香川真司がJリーグに復帰する。ベルギー1部のシント=トロイデンから、古巣のセレッソ大阪に移籍することが発表された。Jリーグでプレーするのは、2010年以来となる。

 現代サッカーは選手寿命が飛躍的に延び、35歳前後でも第一線で活躍する選手が珍しくない。それでも、年齢を重ねたかつての代表選手が、母国のリーグへ復帰したり、母国の下部リーグでプレーしたりするのは、20世紀からフットボーラーのキャリアデザインに含まれていた。プロデビューを飾ったチームで現役生活を締めくくりたいとか、最後は両親の近くでプレーしたいとか、子どもの教育のために母国へ戻るといった事情も含まれてくるのだが、どんな理由にせよサポーターには嬉しいだろう。

 長く国外でプレーしていて、生でプレーを観られるのは代表戦に限られていたような選手が、国内に戻ってくるのだ。子どもたちはもちろん古くからのファンにとっても、スタジアムへ足を運ぶ動機づけとなる。

 ピッチ内にも好影響が及ぶ。W杯で活躍したような経験豊富な選手は、若手はもちろん中堅選手にとっても、ピッチ内外で見本となる存在だ。同じロッカールームで過ごし、同じピッチに立たなければ感じ得ないものは、かけがえのない財産となる。

 レアル・ソシエダにおけるダビド・シルバは、まさにそういった存在だろう。1月に37歳の誕生日を迎えた元スペイン代表のレフティーは、23歳のマルティン・スビメンディや21歳の久保建英、20歳のロベルト・ナバーロらにとって、これ以上ない教材となっているはずだ。

 ひるがえって香川である。

 セレッソ大阪に所属している選手たちは、偉大なるOBの復帰に胸を躍らせているに違いない。日々の練習から、多くの気づきがあるだろう。

 J1の他チームの選手たちも、セレッソとの対戦が楽しみになりそうだ。香川とマッチアップした選手もまた、自身のレベルアップにつながる気づきを得られるだろう。

 香川自身にとっても、野心あるチャレンジと言える。

 セレッソ18年を最後に、国内3大タイトルから遠ざかっている。昨シーズンはリーグ戦で5位にとどまり、ルヴァンカップではサンフレッチェ広島に優勝をさらわれた。悲願であるJ1リーグ制覇へ、香川への期待は高まる。

 先のカタールW杯では、香川と同世代の選手たちが存在感を放った。優勝したアルゼンチンでは、35歳のメッシだけでなく、ともに34歳のCBオタメンディとFWディ・マリアが価値ある仕事をした。準優勝のフランスでは、36歳のジルーが衰え知らずのプレーを見せた。メンバー入りしたもののケガで出場しなかったベンゼマは34歳である。

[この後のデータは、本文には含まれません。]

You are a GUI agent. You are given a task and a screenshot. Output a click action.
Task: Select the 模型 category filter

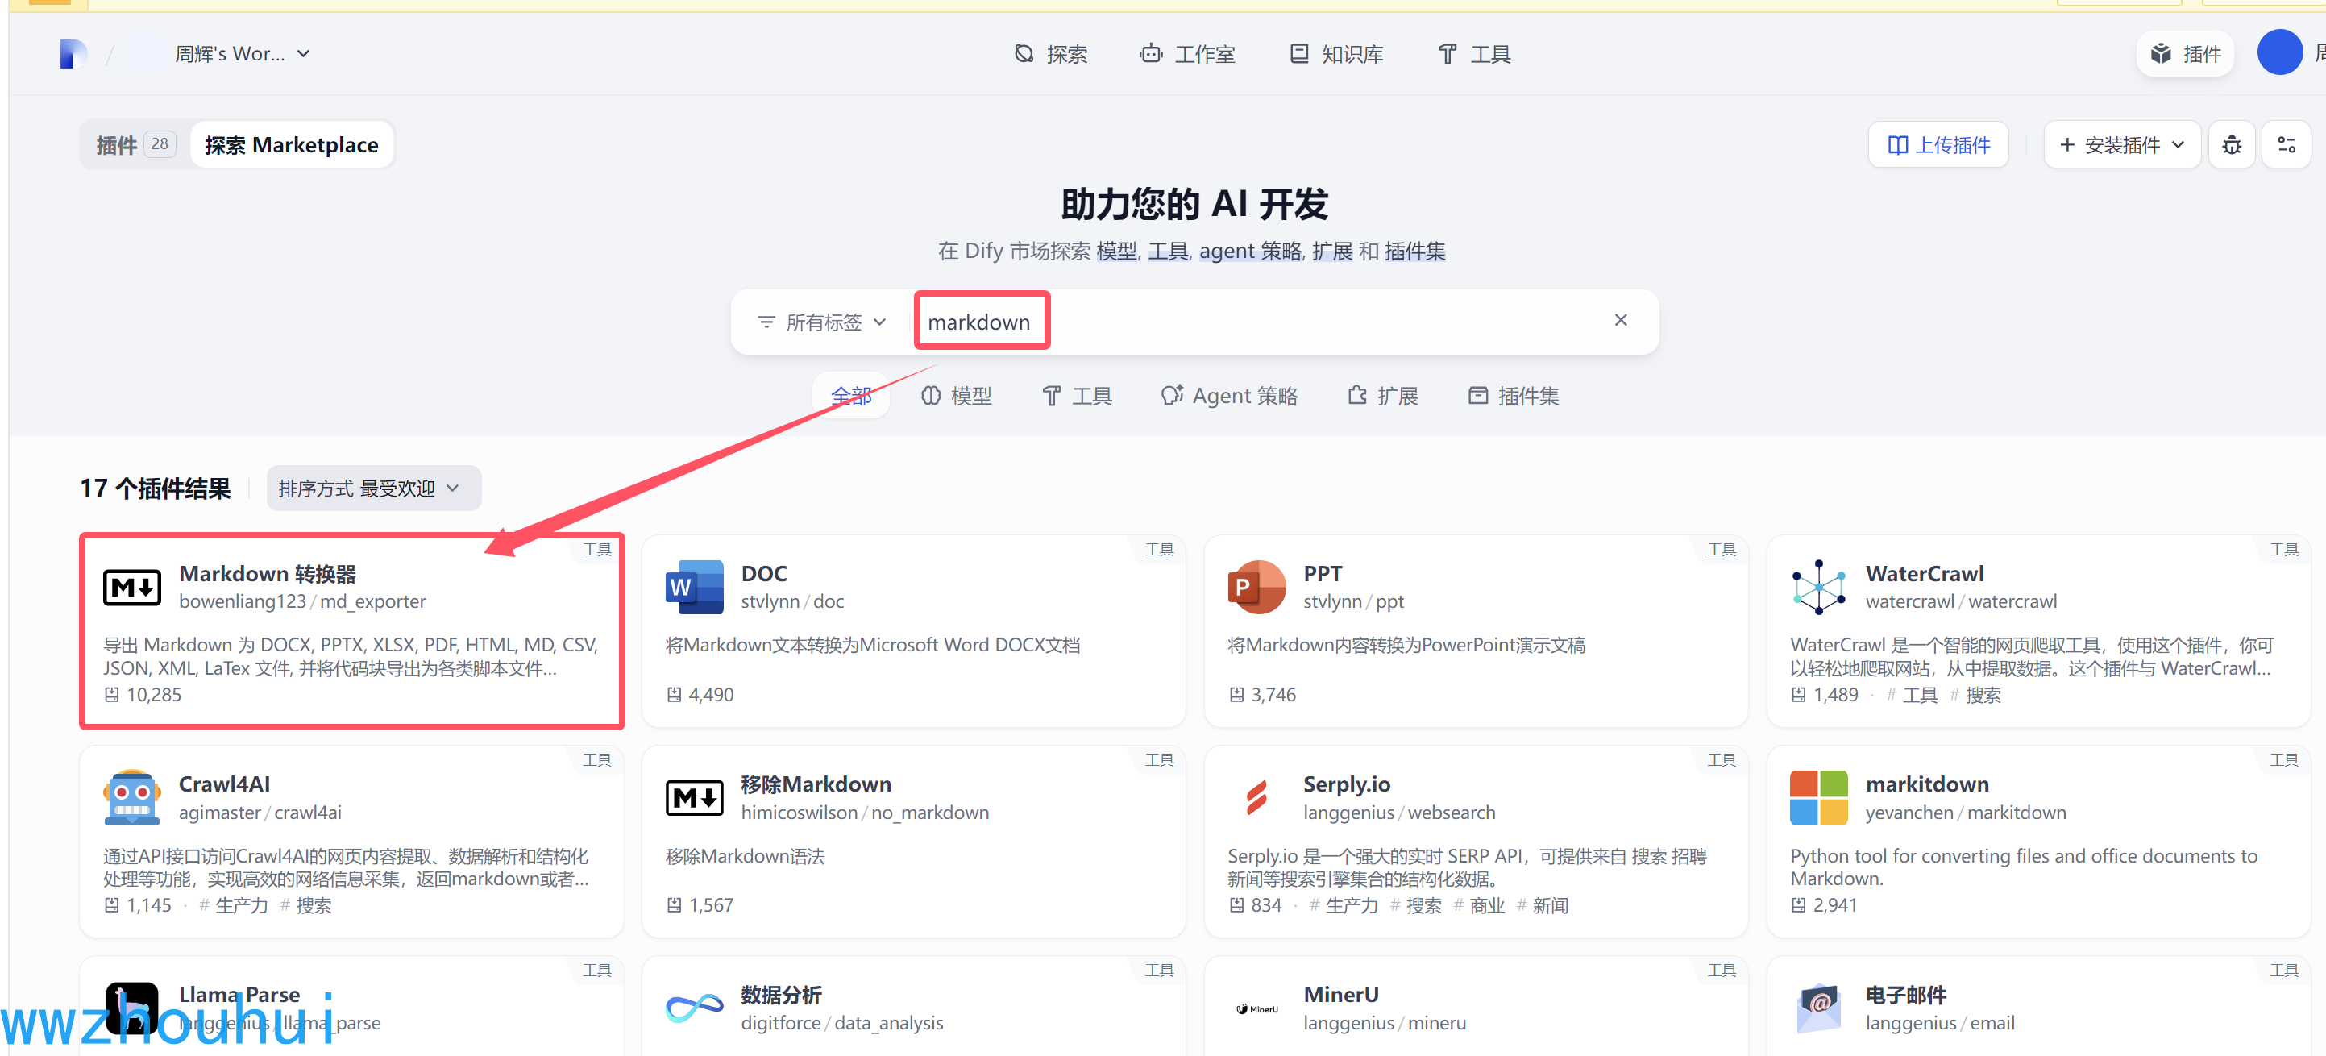tap(956, 396)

 2大会連続で4強以上の成績を残したクロアチアでは、37歳のモドリッチがチームを力強く牽引した。メキシコの主将を務めたアンドレス・グラルダートは36歳、ポーランドのレバンドフスキは34歳だ。

 1989年3月生まれの香川は、もうすぐ34歳になる。ベテランの域に達しているのは間違いないが、ここからさらに輝くことはできるはずだ。

 ヨーロッパでプレーしていた選手がJリーグに復帰すると、かつてはネガティブにとらわれることがあった。しかし、大迫勇也や酒井宏樹、長友佑都らは、国内組に立場を変えても日本代表で存在感を示していった。国内復帰はキャリアの「後退」を意味するものではない。セレッソのユニフォームを着た香川を、早く見てみたいと思う。